After a few successful museum visits, I started to see that it could be time well-spent. I also notice me that a behavioral pattern had begun to emerge. Outside of the Louvre, nearly all my museum visits were to museums dedicated to a single artist: Picasso, Mucha, Rodin. In particular, if it was rainy outside I had discovered that a museum was a fantastic way to pass a few hours and learn about an artist. Further, in the beginning I thought a few hours in a museum was cheaper than popping into boutique shops, until I discovered the ubiquitous museum store! So much for that theory…
Now, I find that when I begin to plan a weekend adventure I like to identify one museum to visit. It definitely helps if the weather is forecasted to be crummy for a few hours. The “museum forecast”: rainy and cold (as I’ve now begun to think about it) was favorable for a trip to Amsterdam last weekend. I asked a friend from the Netherlands for a recommendation on a neighborhood in Amsterdam, booked a hotel in Ouid Pijp and started to plan the weekend.
The Van Gogh was a must do. Depending on the forecast, we also considered a visit to the Rijksmuseum which displays many of the Dutch masters. Van Gogh was incredible, but I found my head was frankly spinning after a few hours. As a counter-balancing contrast, the next day we walked through the Rijksmuseum and admired Vermeer and Rembrandt pieces. I felt transported into the scene as I gazed at “the milk maid”. After a few hours roaming the galleries, I was surprised to find myself calm and refreshed. A totally different feeling than after studying Van Gogh’s work. I pondered what caused this difference in reaction. Perhaps the brain power required to decipher what was happening in the Van Gogh paintings was a bit tiring? Who knows, it was an interesting to experience.
Our final stop was an exhibit I saw advertised as we strolled along a canal at sunrise. The Moco had a Banksy and Dali exhibit on display. How often would I have a chance to see that combination?! Fortunately, my travel buddy, Tilghman, was up for it and we went from admiring Vermeer to political street art and fantastical renderings of a self-diagnosed manic genius. The small museum, housed in a craftsman style house, was full of young people with a few token folks closer to our age roaming the rooms. I found the exhibit to be timely in the midst of the political unrest and protests in America. While I don’t agree with most of Banksy’s political sentiments (especially his opinion of police), I find his images to be startling, stark and fresh. The ability to render an emotion with a stenciled image in one, or, at most, two shades of color is a remarkable gift.
The basement level contained a collection of Dali images that were equal parts inspiring and disturbing. Although the best part of this exhibit was the incredible collection of Dali quotes on the wall. Such a big thinker and bold individual.

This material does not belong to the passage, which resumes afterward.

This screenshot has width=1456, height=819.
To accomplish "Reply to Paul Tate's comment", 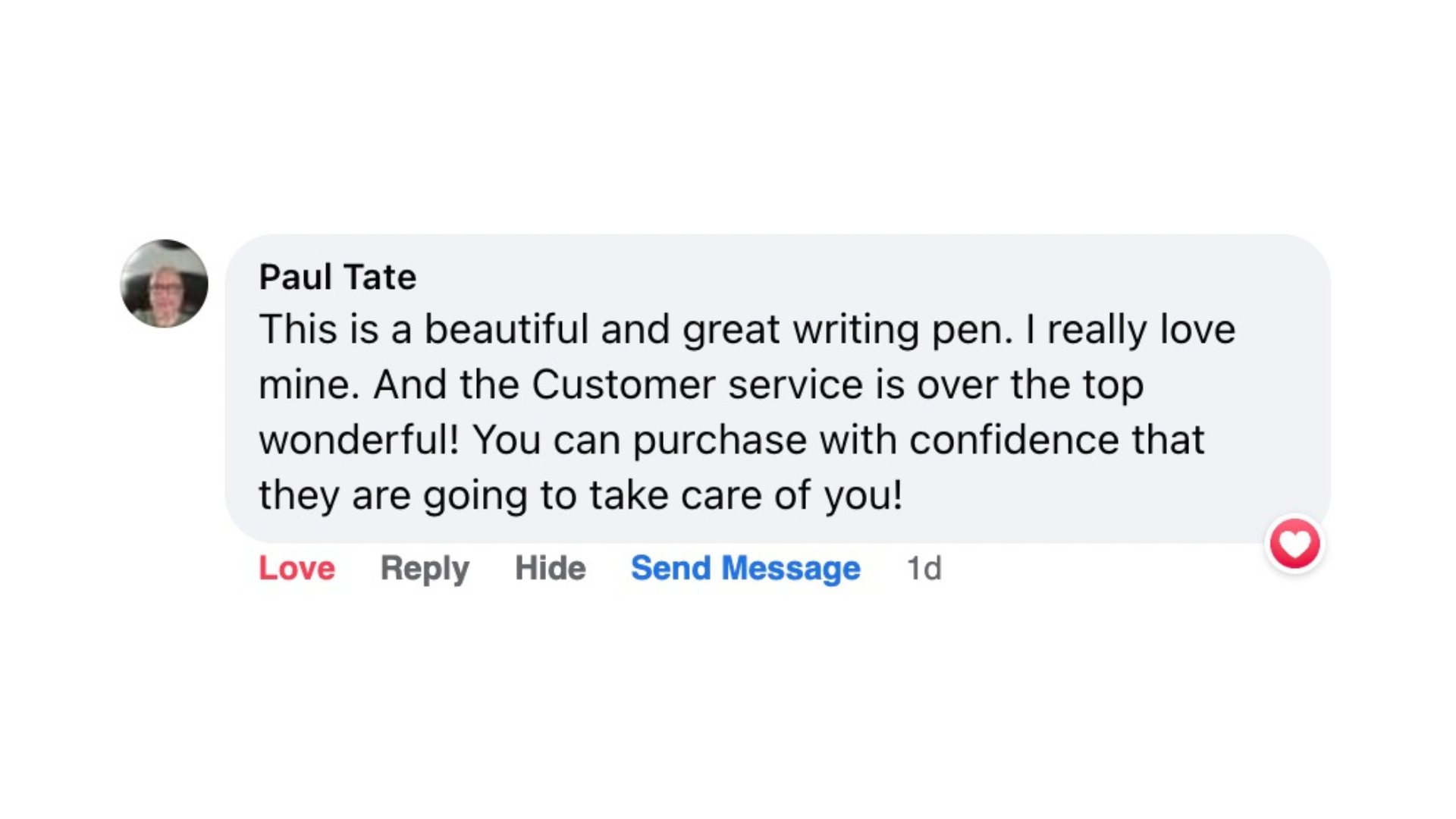I will click(x=425, y=569).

Now we return to the question of the day: art or adventure? I would say that in good weather, my inclination is to chose outdoor adventure. Although, if the museum forecast is favorable, I’ve come to realize that a peaceful few hours in a museum can be a refreshing and thoughtful (occasionally a bit exhausting) way to spend a weekend. As I begin to plan my next adventure, I find myself wishing, just a teensy little bit, for a few hours of rain. But, just a few hours ok, because more than that I cannot handle!